Some studies have applied nonlinear methods to examine the relationship between oil prices and inflation. The authors in [16] estimated monthly data from January 1981 to May 2011 and applied a nonlinear error-correction model. The results revealed that the oil price has long-term pass-through effects on the producer price in Taiwan. Moreover, the error-correction adjustment will be faster when the deviation of the price from the equilibrium is more substantial. Similar findings were reported in [17], where the authors investigated the asymmetric response of the gasoline price to changes in the oil price in France. In this study, they applied the ARDL method and found asymmetric relations with oil price changes, for which the gasoline prices gradually adjusted to a long-equilibrium position. In this case, the adjustment was found to be faster when the crude oil price increases rather than decreases. In a separate study, the authors in [18] found that Iran is greatly exposed to oil price changes that have asymmetric impacts on the economy. The study revealed that positive and negative oil price shocks significantly increase inflation, but the magnitude depends on the size of the shock. The authors in [19] showed that inflation is profoundly affected by oil price shocks and to some extent the impact is asymmetric. The authors confirmed this result by comparing the impact of a negative oil price shock to that of a positive shock that was noted in India. The authors in [20] applied a multivariate two-regime threshold VAR model to assess the impact of oil prices in Turkey and found that oil price changes have a significant effect on inflation when the changes exceed the optimal threshold point and have the ability to adversely influence macroeconomic variables.
The authors in [21] investigated the relationship between food price and oil price on Malaysian annual data from 1971 to 2012 and applied the nonlinear ARDL method to estimate the asymmetric impacts of the oil price on the food price. The study found an asymmetric relationship to exist between oil and food prices and that positive long-term oil prices significantly influence food prices, while negative oil prices do not affect food prices. The authors in [22] investigated the effects of global oil and food price shocks on consumer prices in MENA countries using cointegration threshold techniques.

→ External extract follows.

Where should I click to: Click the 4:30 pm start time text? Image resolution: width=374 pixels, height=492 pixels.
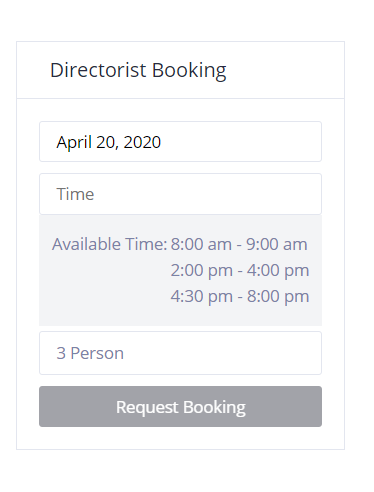pyautogui.click(x=202, y=296)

The short-run adjustment pattern in their case exhibited asymmetries and was particularly strong after positive shocks. The studies [23,24] also found that global food inflation is an important source of inflationary pressures in the MENA region. Based on reduced-form VARs, the authors in [25] concluded that international commodity price inflation is the main determinant of producer and consumer food price inflation in the Euro area, with a pass-through coefficient of 0.3. According to the study [26], the impact of oil price inflation exceeds its counterpart from food price inflation for advanced economies. For emerging markets, the ordering is reversed, i.e., food price inflation becomes more important due to different second-round effects. The evidence is scarce for MENA countries. Following [23], a 1% increase in global food prices raises domestic food prices by 0.2–0.4%. For some countries, such as Egypt and Morocco, the price transmission exhibits significant asymmetries, as price increases have stronger absolute effects on domestic inflation than price decreases.
In the study [27], the authors examined both internal and external factors influencing Ghana’s inflation and found that in Ghana and the Ivory Coast, there is a significant intracontinental transfer of inflation. The study also found a negative correlation between the food production index (FPI) and inflation, which indicates that an increase in food supply reduces the inflation rate. Furthermore, after considering the uncertainty in oil price fluctuations, they suggested that to reduce the inflation rate the government should make a greater effort to secure foodstuffs. A recent study [28] examined the long-run impact of oil exports and food production on inflation in African OPEC member countries. The authors found that oil exports have a positive and significant impact that is connected to inflation, while increases in food production have a negative impact that is related to inflation. The literature also stresses that interactions between global factors and oil prices should be considered. The authors in [29] used a global-factor-augmented error-correction model to examine the relationship among oil prices, global industrial production, prices, the central bank policy interest rate, and the monetary aggregate. The authors found that the United States, the Euro area, and China are the main drivers of global macroeconomic factors.
The above discussion offers further insight into, and understanding of, how oil price shocks have been investigated in other studies. Many different methods have been applied in previous research studies to explore how various economic indicators are affected by oil price shocks. With respect to the impact of oil price shocks, there is still debate as to how symmetry and asymmetry bear upon the extent to which oil prices are endogenous. Also, all the above studies use a global crude oil price as a proxy for the oil price. In fact, as mentioned earlier, there are many types of crude oil price, as each country produces a different type of crude oil that also differs in price. Hence, this study intends to fill the gap in the literature by considering each African OPEC member country’s actual crude oil price. Furthermore, this study also explores how domestic food production increases may reduce the rate of inflation and whether persistent increases in food prices result from shortages in food production.

3. Theoretical Framework

From the work of [9,30,31], it can be concluded that the oil price has a direct effect on inflation in an economy, as it implies that an increase in oil price will lead to an increase in the general price level. Crude oil is one of the most fundamental and crucial raw materials in industrial production. Oil price shocks can increase the marginal cost of production in many industries and thus reduce the production. This is referred to as the supply-side shock effect. Upstream cost shocks in an industry can be transmitted from producers and sectors to end-users. A well-developed industrial chain can transmit an inflationary shock from upstream to downstream, which will slightly affect the producers’ profit rate [31]. This is called the inflation effect. Oil price shocks can raise the overall cost for consumers and producers, thus reducing the consumption rate and the real output as well. When the output decreases, monetary authorities may respond by promulgating an expansionary monetary policy to stimulate economic growth, which may push up the prices. In this section, we will test the validity of the transmission mechanisms of oil price shocks to the consumer’s price by checking the statistical relationships between the key variables in the transmission chain shown in Figure 3.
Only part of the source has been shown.